They’re different, but in the same league.
We see this in the Honor 9’s Geekbench 4 scores too. It earns 6160 points, a mammoth score only a few hundred points below the OnePlus 5 (6719) and Sony Xperia XZ (6492). Those phones use the Snapdragon 835 and 820 CPUs respectively, showing that the HiSilicon chipset isn’t too far behind despite using standard cores rather than the trendy Kyro kind.
I would not suggest the HiSilicon 960 is a match for the best from the Snapdragon series, though. It uses the 8-core Mali-G71 graphics chip, which is not as powerful as the Adreno 540 of the Snapdragon 835. And the Exynos 9985 seen in the UK Samsung Galaxy S8 has the 20-core version of the same graphics chipset.

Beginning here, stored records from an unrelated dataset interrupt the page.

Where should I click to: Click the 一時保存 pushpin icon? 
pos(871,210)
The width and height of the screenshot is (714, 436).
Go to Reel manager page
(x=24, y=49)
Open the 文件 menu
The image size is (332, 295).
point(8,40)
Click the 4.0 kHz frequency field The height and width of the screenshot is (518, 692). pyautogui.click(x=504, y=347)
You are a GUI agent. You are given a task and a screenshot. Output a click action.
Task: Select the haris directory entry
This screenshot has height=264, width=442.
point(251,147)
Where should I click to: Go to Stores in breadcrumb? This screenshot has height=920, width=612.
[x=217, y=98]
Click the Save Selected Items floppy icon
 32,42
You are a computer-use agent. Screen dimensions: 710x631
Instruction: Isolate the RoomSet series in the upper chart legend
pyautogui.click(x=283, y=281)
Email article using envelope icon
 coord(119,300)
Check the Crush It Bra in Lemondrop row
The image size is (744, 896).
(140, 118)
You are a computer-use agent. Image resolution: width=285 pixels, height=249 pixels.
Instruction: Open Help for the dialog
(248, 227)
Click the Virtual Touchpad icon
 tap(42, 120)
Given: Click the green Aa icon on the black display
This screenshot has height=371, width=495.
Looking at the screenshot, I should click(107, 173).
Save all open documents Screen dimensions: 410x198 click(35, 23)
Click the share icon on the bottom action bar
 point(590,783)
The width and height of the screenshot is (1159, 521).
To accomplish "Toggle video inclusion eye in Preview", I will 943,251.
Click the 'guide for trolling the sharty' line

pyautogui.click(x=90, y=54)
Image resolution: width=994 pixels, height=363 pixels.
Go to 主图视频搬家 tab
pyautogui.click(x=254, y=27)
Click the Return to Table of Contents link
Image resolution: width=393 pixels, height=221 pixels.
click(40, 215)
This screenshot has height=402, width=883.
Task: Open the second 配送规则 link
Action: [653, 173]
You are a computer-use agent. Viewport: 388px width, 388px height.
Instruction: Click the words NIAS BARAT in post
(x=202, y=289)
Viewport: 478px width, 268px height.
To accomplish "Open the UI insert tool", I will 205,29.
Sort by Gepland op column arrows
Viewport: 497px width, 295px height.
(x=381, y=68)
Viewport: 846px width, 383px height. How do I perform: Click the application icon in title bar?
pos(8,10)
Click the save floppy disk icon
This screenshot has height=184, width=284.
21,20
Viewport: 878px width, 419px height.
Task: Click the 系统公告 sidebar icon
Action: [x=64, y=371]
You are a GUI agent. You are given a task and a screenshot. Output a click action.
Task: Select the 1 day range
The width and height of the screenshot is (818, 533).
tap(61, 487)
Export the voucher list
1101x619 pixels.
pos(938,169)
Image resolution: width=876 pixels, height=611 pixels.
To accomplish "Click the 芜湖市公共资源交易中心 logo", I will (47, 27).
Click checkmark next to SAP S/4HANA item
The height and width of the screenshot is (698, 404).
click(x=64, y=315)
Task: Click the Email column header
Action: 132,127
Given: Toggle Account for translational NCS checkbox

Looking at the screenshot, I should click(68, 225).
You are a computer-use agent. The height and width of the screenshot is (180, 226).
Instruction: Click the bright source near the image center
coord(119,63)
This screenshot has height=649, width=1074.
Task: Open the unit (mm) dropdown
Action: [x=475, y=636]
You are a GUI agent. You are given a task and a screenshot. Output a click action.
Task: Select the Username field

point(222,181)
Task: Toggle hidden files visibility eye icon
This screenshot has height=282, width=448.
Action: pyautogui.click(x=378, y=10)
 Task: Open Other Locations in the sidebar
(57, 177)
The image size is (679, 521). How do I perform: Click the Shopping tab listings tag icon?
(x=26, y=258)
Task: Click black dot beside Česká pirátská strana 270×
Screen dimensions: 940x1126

As the Honor 9 has an ‘ordinary’ resolution of 1920 x 1080 pixels, the difference doesn’t seem to translate to any obvious real-world deficit, though. Games like Asphalt 8 run extremely well on the phone.
It is perhaps one reason to consider the OnePlus 5, however, if you really like to plan for the future.
The Honor 9 does have a generous 4GB RAM, so we can’t see that becoming a day-to-day performance roadblock any time soon. It’s DDR4 RAM, too.